Il est établi que le fondateur de l'empire assyrien fut un prince nommé sur les monuments Ni nippaloukin, lequel vivait cent cinquante ans après Moïse. D'autre part, la région qui fut appelée Assyrie était désignée, du temps de Moïse, sous le nom d'empire des Rotennou, ainsi que cela résulte des monuments égyptiens, mentionnés par Oppert et autres savants; nous voyons, en effet, dans diverses inscriptions égyptiennes, que les rois de la dix-huitième dynastie d'Egypte, contemporains de Moïse, portèrent leurs armes en Babylonie et se firent payer des tributs par les Rotennou, qui dominaient dans la Mésopotamie, au pays même du Tigre et de l'Euphrate. Si Moïse était le véritable auteur de la Genèse, il aurait donc écrit: « le Tigre, fleuve qui coule au pays des Rotennou. »

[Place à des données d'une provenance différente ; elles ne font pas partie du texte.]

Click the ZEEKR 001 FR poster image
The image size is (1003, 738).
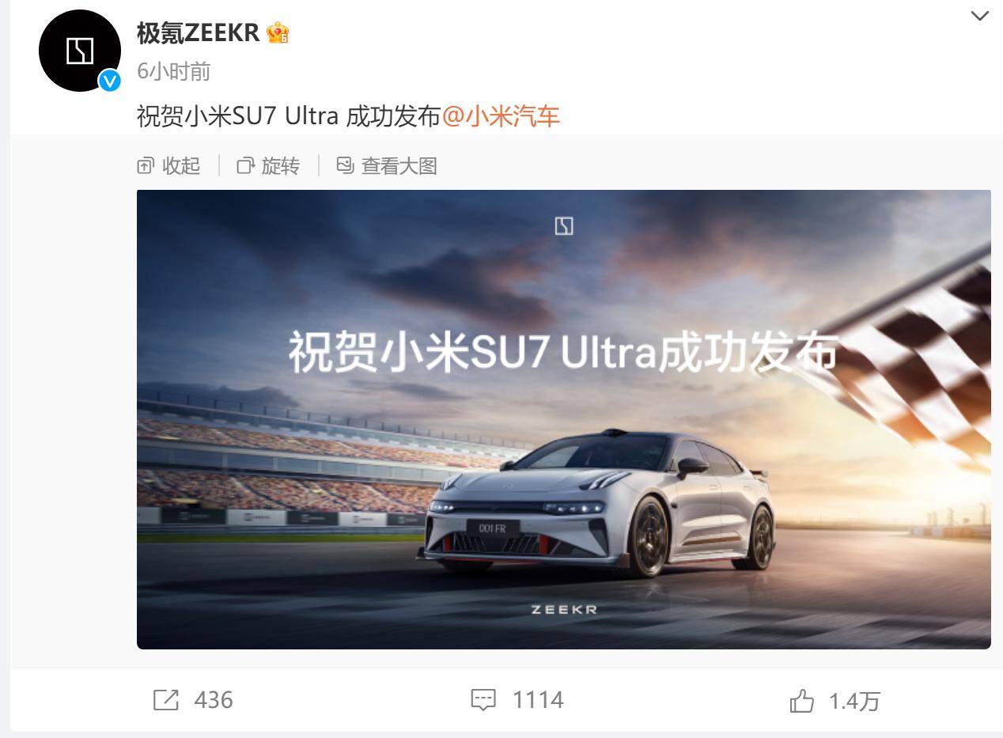click(564, 419)
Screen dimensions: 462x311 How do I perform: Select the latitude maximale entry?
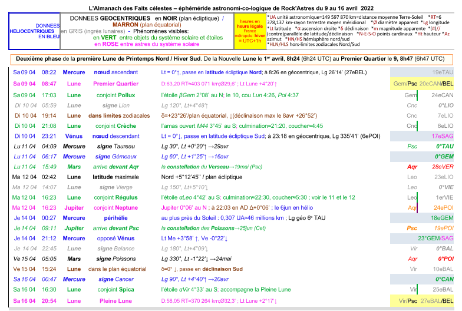(x=116, y=177)
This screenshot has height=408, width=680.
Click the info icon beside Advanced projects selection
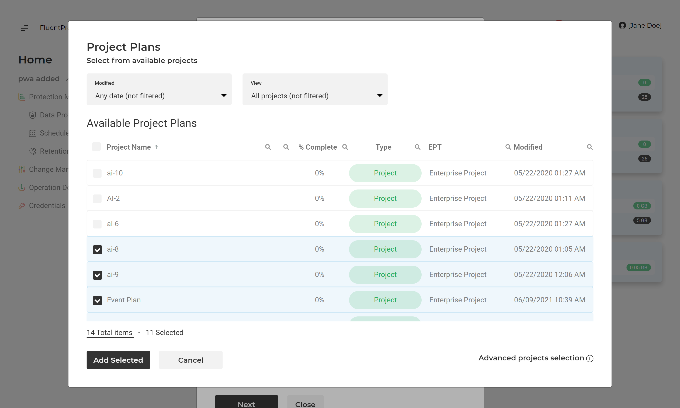click(x=590, y=359)
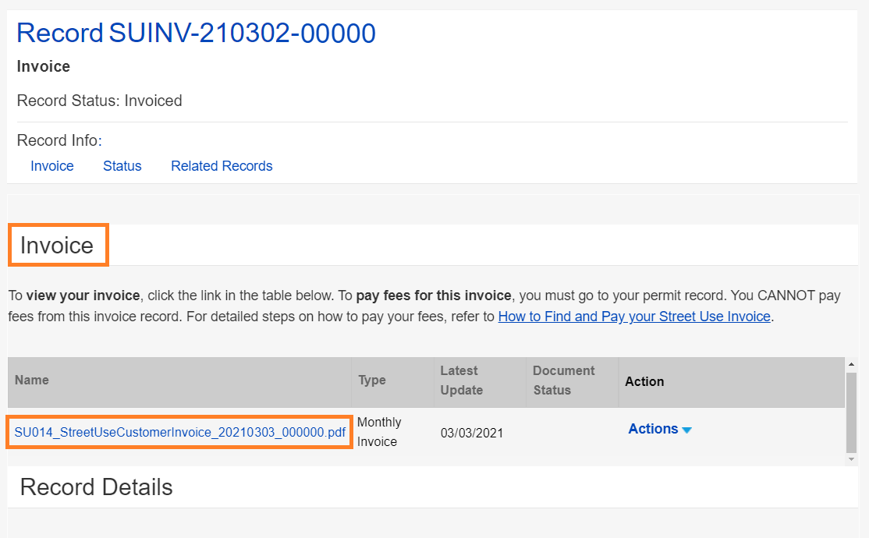Open How to Find and Pay your Street Use Invoice
This screenshot has height=538, width=869.
pyautogui.click(x=634, y=317)
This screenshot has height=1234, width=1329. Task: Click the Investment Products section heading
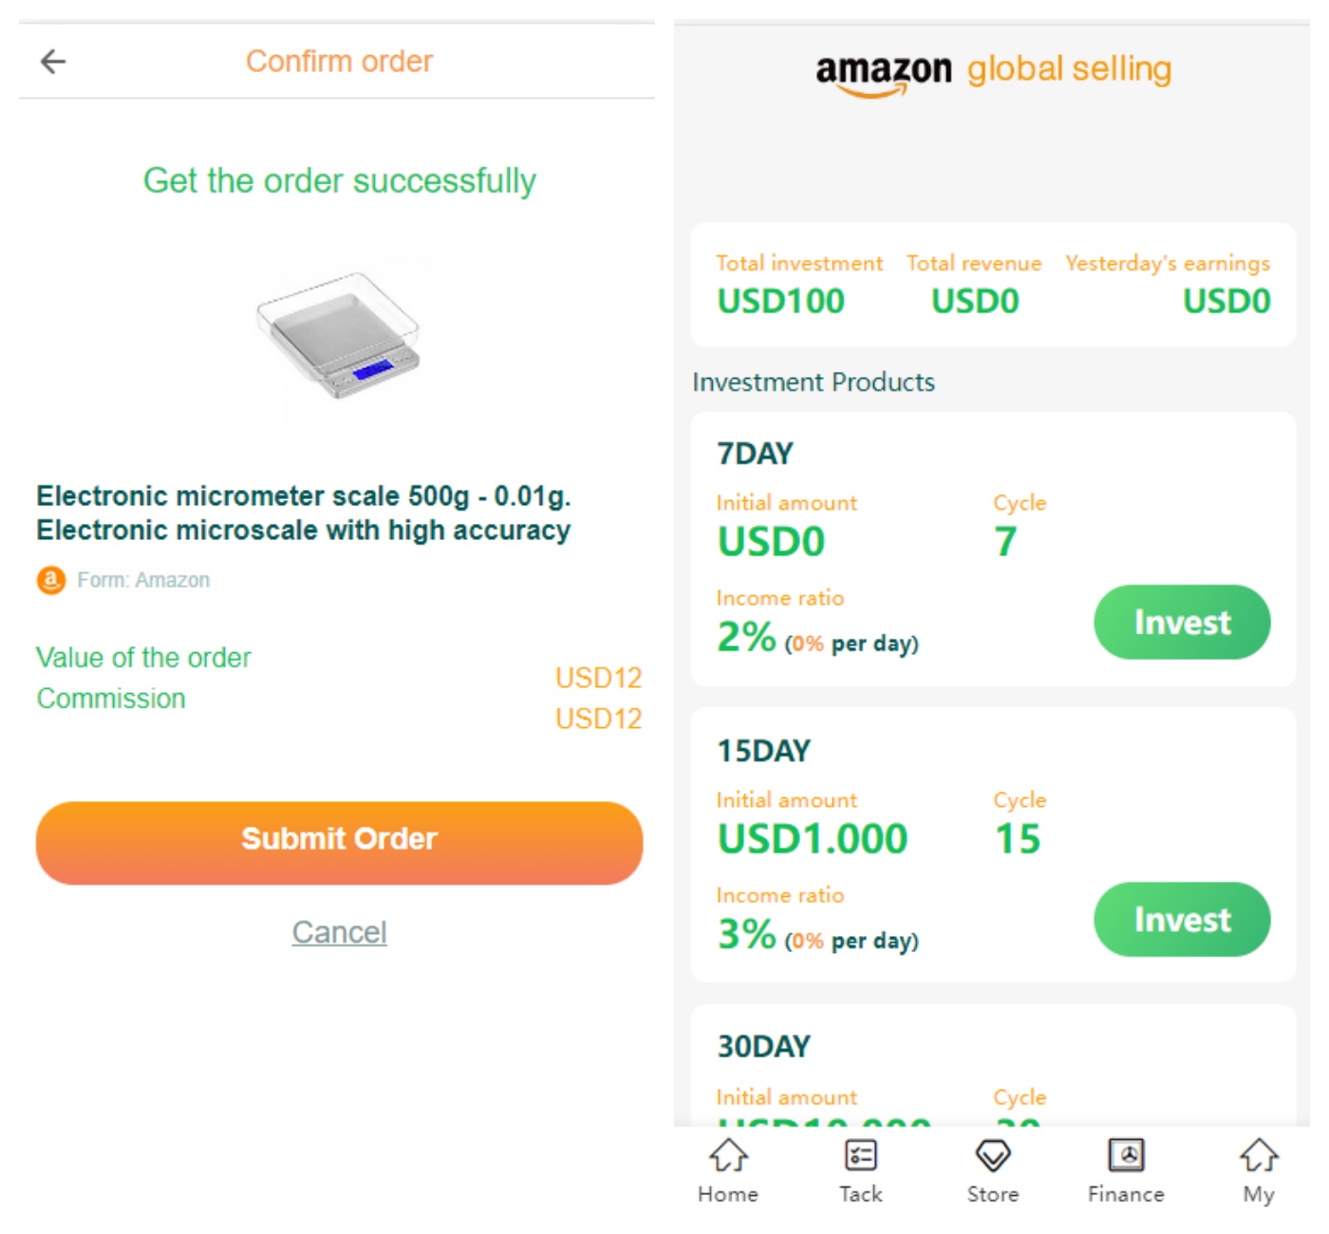814,382
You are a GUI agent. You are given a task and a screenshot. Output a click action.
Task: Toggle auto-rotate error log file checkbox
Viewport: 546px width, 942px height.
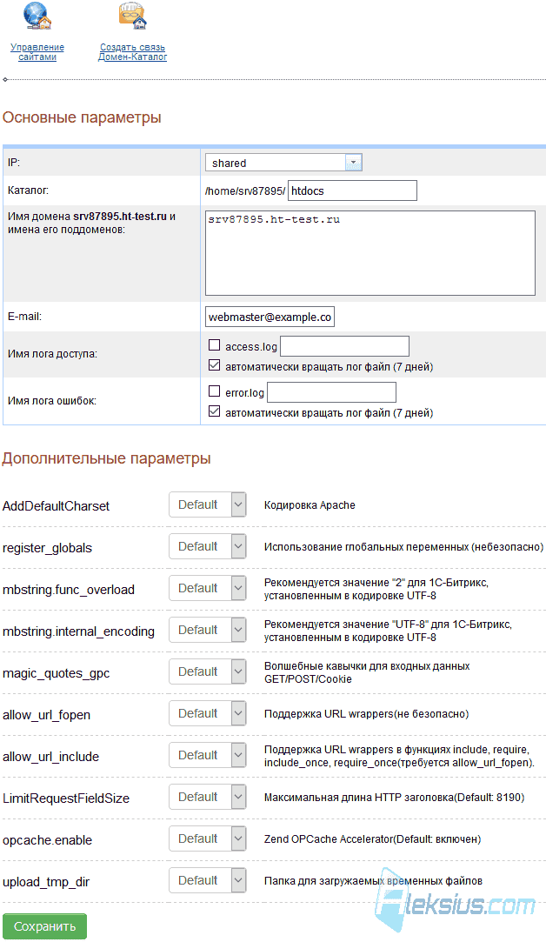214,411
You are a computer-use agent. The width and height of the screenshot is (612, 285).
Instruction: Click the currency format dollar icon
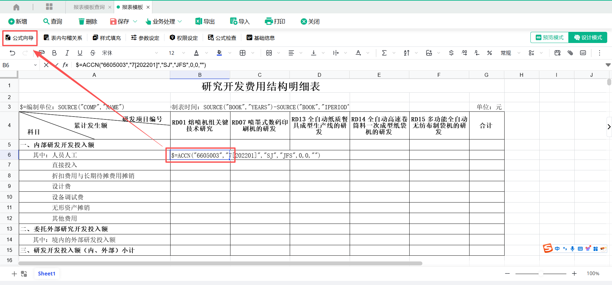pyautogui.click(x=451, y=53)
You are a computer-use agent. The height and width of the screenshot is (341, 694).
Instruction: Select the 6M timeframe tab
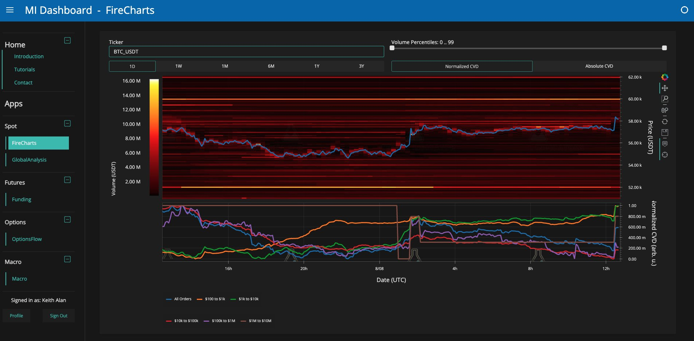click(x=271, y=66)
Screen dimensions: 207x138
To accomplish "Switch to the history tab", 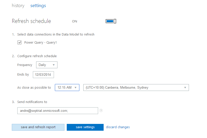I will [18, 6].
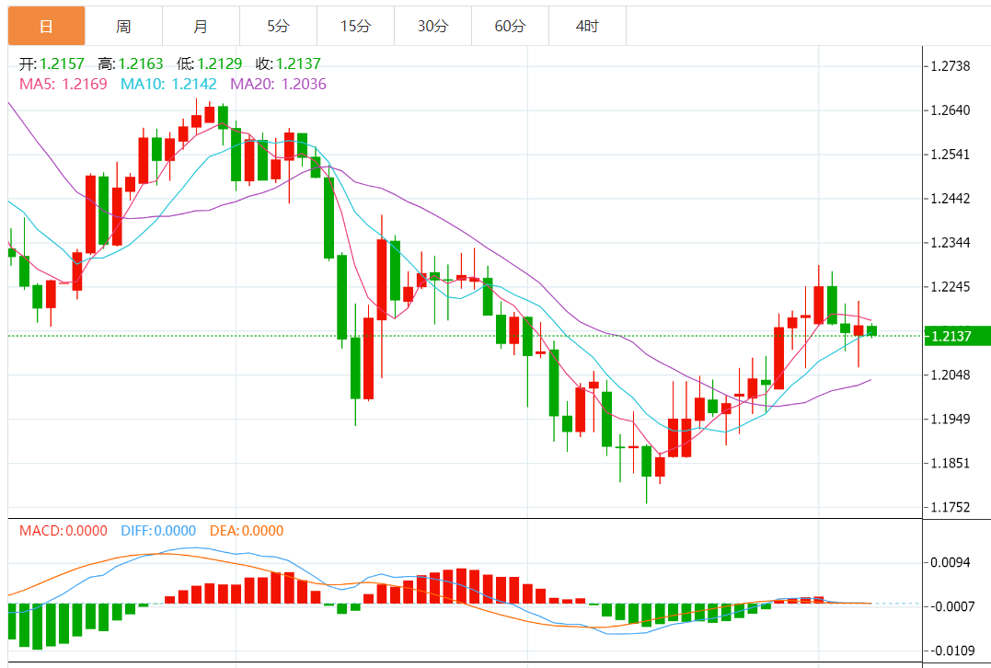Click the green 1.2137 current price tag

(957, 336)
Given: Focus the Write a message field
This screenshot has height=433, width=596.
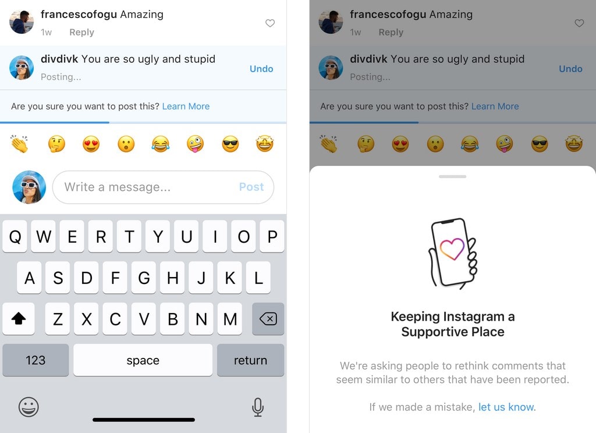Looking at the screenshot, I should click(163, 187).
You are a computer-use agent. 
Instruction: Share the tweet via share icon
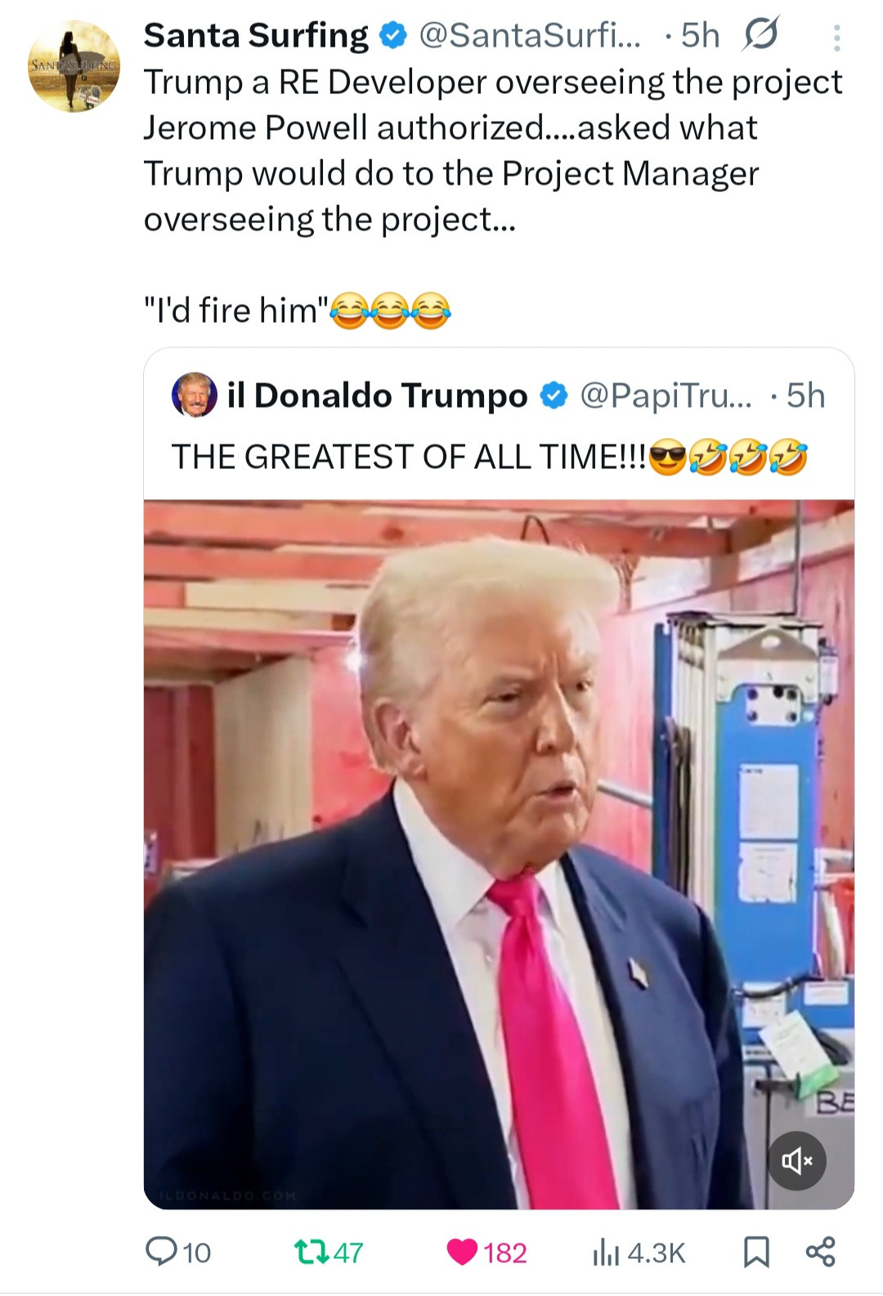[x=820, y=1251]
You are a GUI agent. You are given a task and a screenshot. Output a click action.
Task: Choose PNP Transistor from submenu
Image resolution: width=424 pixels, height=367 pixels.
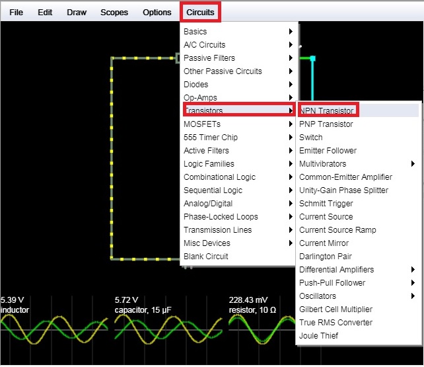[326, 124]
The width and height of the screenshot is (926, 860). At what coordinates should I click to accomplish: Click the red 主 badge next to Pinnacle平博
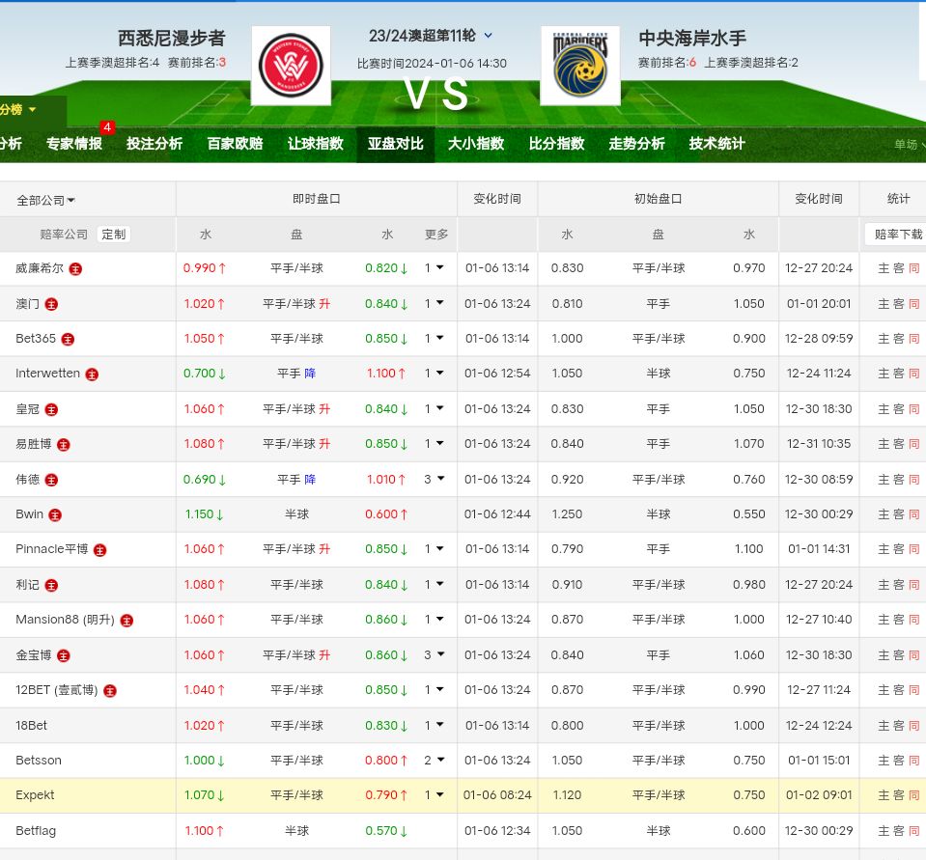(99, 550)
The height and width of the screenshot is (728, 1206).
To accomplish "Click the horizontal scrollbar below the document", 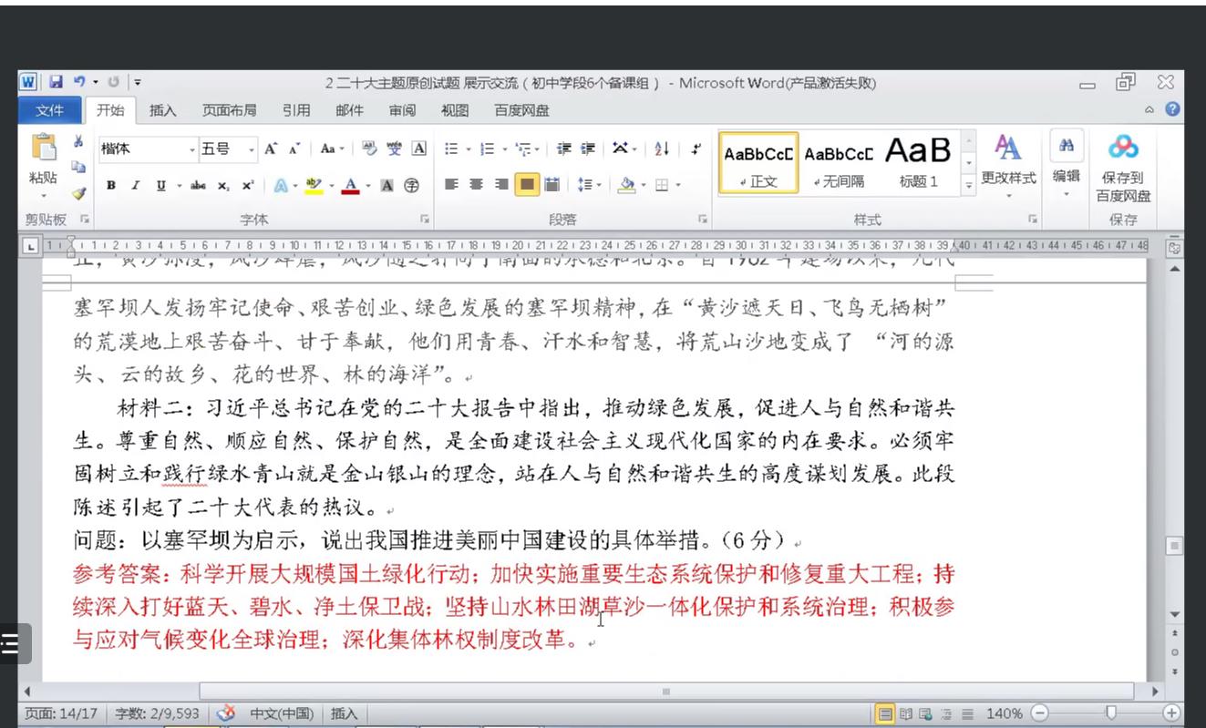I will 665,692.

Il est vrai que les tonsurés pourront toujours nous répondre: — Le véritable auteur de la Genèse n'est pas plus Esdras que Moïse; c'est l'Esprit-Saint! Par conséquent, la Bible mentionnerait-elle même Saint-Pétersbourg et New-York, cela ne devrait pas nous paraître illogique et ne saurait aucunement nous surprendre.

Inclinons-nous donc, et reprenons la suite du sacré récit, avec un joyeux rire; car cette édifiante Genèse ne manque vraiment pas de gaîté.

Si le lecteur le veut bien, nous allons nous reporter par la pensée à ce merveilleux jardin d'Eden, où quatre grands fleuves provenant d'une seule fontaine roulent leurs eaux. Il nous semble voir Adam, se promenant dans sa propriété et se livrant aux douceurs du far-niente.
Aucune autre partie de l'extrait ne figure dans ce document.